Jagger has form on such matters. In 2016 he was one of the first to release a Brexit song in the shape of the industro-funk ‘England Lost’, an incisive-sounding song ruined by muddled lyrics that could’ve been transcribed wholesale from a nursing home debate on the referendum where everyone involved forgot if they’d voted Leave or Remain halfway through.
‘Living In A Ghost Town’, despite being The Stones’ first original song since 2012, is a similarly rushed and half-baked comment on our current predicament. Aiming at The Specials’ ‘Ghost Town’ and ending up like a deep bluesy take on Hard-Fi’s ‘Cash Machine’, it finds Jagger tremulous, forlorn and a little angry that humanity is no longer free to amass at his electrified gates.
“Feel like a ghost / Living in a ghost town,” he complains, strutting along palatial hallways to make his own bloody sandwich, “I’m going nowhere, shut up all alone / So much time to lose just staring at my phone”. As songs about doing nothing go, he certainly doesn’t seem to have spent his spare time thinking too hard.
Lines about being separated from a faraway lover suggest that Jagger’s attempting to capture the everyman experience of lockdown, and a passionate chorus burst of “preachers were a-preaching, charities beseeching, politicians dealing” does reflect the frustration we all feel slapping our foreheads at every news bulletin. But Jagger perhaps doesn’t have it in him to speak to the real discomfort and isolation of the average British hutch dweller, or the fear and hopelessness of the millions falling unfairly through the gaping holes in Rishi Sunak’s fishnet safety packages.
Jagger calls it “the one song we thought would resonate through the times” and Charlie Watts believes it “captures the mood”, but with its horndog harmonica solos and steamy atmospheres, it only really reflects the lockdown age if you happen to be self-isolating in a New Orleans speakeasy.
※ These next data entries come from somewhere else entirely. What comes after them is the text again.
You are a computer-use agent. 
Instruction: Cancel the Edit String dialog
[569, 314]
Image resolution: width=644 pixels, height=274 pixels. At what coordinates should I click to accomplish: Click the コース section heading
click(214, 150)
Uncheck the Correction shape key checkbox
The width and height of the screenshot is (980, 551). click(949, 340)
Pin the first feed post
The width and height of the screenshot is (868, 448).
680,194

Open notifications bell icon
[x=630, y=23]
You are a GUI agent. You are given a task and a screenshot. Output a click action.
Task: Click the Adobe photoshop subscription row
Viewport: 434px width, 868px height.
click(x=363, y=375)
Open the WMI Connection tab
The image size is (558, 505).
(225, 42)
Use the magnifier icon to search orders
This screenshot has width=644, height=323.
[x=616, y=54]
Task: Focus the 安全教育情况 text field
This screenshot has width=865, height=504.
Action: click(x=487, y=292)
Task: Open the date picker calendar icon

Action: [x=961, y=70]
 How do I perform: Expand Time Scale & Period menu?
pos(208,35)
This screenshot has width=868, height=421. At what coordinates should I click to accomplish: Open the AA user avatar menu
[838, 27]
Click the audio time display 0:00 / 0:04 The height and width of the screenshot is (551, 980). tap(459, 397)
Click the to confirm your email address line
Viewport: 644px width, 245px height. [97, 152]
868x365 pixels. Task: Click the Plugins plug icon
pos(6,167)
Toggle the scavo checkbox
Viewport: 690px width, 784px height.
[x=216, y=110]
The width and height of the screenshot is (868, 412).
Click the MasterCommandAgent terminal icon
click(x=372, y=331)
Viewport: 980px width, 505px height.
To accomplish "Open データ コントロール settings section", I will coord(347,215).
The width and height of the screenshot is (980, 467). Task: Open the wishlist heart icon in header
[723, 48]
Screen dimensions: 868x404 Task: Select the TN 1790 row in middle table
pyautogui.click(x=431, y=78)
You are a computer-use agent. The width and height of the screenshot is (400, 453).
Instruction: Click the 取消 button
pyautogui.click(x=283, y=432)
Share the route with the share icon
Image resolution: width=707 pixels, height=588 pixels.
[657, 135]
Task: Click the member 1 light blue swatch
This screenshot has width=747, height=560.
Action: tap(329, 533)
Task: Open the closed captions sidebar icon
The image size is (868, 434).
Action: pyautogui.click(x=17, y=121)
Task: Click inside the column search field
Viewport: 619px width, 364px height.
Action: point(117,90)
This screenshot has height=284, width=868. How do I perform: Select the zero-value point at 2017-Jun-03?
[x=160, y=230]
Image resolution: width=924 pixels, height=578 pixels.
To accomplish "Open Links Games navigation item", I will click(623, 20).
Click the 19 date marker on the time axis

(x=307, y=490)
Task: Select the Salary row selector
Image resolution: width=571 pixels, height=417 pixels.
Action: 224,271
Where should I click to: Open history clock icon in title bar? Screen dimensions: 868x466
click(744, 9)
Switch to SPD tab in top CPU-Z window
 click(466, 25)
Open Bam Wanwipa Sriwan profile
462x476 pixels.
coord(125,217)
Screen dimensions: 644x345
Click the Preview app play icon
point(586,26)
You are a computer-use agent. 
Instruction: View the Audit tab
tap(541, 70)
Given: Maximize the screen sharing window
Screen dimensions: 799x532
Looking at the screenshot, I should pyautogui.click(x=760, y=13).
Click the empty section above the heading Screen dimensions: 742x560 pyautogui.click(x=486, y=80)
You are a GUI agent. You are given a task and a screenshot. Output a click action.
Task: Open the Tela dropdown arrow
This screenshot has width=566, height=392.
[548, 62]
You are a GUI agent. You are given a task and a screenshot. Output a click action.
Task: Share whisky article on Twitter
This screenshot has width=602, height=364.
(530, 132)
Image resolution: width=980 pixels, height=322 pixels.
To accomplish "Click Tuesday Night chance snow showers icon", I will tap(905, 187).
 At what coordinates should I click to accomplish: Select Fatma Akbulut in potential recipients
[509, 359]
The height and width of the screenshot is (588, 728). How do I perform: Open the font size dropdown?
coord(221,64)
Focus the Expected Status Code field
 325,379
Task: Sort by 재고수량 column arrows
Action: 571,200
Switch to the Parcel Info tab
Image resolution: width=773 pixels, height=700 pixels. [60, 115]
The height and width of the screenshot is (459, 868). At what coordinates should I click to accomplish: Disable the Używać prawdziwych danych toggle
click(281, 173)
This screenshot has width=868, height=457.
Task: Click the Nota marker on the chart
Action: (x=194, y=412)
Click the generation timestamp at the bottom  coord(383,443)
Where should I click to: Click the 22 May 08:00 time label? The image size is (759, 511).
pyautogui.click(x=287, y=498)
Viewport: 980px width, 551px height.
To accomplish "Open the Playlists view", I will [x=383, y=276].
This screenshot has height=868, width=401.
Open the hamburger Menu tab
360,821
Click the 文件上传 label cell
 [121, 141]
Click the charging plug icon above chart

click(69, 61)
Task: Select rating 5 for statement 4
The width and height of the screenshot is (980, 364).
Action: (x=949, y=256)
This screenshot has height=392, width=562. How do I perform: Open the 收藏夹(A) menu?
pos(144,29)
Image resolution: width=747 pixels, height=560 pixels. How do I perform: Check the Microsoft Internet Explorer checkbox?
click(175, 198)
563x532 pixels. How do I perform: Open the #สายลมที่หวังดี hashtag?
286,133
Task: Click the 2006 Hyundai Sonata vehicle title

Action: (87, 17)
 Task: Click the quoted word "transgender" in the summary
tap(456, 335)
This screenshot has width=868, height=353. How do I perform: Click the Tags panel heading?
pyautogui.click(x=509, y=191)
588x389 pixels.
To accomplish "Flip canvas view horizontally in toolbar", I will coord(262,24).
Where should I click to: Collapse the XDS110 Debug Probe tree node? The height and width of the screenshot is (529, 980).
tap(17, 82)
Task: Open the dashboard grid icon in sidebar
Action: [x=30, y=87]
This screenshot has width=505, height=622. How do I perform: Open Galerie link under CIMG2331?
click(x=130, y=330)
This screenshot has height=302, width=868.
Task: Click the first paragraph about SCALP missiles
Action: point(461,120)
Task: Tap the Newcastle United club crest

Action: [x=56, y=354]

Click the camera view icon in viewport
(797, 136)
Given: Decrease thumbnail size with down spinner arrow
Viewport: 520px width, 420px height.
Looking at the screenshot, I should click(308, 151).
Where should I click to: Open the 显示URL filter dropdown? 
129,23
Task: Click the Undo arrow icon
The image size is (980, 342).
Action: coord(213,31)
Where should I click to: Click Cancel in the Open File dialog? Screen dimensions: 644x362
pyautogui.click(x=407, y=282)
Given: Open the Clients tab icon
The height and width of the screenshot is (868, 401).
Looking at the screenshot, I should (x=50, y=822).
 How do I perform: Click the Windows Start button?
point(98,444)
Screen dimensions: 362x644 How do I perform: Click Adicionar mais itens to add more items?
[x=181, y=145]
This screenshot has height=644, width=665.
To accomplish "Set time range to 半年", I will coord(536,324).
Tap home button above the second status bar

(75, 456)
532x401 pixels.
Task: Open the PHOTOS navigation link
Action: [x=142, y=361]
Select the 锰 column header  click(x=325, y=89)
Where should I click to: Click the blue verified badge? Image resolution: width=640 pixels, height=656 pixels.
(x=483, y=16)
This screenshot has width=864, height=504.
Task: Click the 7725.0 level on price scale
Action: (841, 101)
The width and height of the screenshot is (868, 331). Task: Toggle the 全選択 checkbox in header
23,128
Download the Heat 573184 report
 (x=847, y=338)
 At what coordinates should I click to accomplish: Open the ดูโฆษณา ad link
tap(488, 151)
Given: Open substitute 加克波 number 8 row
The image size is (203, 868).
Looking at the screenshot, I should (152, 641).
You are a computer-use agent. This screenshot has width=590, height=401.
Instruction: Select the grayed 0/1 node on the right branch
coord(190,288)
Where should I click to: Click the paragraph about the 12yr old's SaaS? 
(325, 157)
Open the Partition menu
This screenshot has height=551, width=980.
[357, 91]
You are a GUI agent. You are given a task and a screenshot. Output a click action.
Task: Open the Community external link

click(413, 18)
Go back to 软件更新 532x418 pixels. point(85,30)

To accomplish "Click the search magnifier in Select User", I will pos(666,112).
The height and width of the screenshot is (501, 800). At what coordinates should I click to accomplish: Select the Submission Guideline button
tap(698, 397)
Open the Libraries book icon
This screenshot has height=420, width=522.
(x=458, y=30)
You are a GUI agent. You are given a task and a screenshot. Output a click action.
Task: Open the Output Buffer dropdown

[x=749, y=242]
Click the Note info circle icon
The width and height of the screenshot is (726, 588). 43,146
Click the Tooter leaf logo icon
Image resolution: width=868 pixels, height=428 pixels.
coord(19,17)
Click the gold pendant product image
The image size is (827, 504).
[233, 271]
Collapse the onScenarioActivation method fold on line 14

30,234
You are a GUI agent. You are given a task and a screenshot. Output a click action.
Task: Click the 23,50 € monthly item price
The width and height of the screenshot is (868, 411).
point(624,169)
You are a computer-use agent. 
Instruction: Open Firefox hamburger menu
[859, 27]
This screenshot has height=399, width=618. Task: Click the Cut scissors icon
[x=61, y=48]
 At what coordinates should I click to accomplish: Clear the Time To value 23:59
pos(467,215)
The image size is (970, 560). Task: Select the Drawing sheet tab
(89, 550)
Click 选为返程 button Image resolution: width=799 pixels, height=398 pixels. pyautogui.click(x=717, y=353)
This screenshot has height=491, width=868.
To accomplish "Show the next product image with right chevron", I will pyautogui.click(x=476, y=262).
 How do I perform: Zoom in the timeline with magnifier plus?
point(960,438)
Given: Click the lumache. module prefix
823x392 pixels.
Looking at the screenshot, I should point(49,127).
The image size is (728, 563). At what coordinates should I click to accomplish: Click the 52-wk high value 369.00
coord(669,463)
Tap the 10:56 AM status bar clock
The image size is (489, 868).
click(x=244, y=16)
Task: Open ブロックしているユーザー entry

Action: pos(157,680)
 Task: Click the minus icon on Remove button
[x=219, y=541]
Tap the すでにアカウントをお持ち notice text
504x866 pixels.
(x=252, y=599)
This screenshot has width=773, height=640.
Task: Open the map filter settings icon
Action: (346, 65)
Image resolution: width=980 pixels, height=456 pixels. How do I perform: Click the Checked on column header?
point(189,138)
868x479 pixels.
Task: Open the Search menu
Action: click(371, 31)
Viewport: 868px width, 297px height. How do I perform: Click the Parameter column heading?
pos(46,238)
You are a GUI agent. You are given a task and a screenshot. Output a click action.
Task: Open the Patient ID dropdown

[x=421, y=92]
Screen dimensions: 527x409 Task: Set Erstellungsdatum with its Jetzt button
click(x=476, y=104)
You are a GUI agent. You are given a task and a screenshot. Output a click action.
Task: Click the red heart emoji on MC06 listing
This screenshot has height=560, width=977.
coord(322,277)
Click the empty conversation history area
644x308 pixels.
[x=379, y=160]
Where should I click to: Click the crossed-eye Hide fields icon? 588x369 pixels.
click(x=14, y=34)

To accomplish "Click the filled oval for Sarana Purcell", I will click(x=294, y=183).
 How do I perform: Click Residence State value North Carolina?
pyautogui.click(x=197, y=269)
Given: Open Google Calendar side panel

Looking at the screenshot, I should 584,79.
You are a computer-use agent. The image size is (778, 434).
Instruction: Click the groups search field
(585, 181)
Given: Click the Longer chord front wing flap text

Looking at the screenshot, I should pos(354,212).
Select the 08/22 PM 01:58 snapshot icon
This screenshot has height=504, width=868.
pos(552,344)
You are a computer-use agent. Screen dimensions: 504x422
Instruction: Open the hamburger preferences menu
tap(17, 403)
‘Living In A Ghost Town’ is more smart move than defining statement. Many more pertinent and sympathetic pandemic songs are being written and recorded right now, so if you can’t do it best, why not just do it first? You know – get in before the locked-down laptop hordes make you sound even more behind the curve. If ‘Living In A Ghost Town’ really speaks to your coronavirus experience, be thankful you’ve got a hot tub in which you can still keep two metres apart.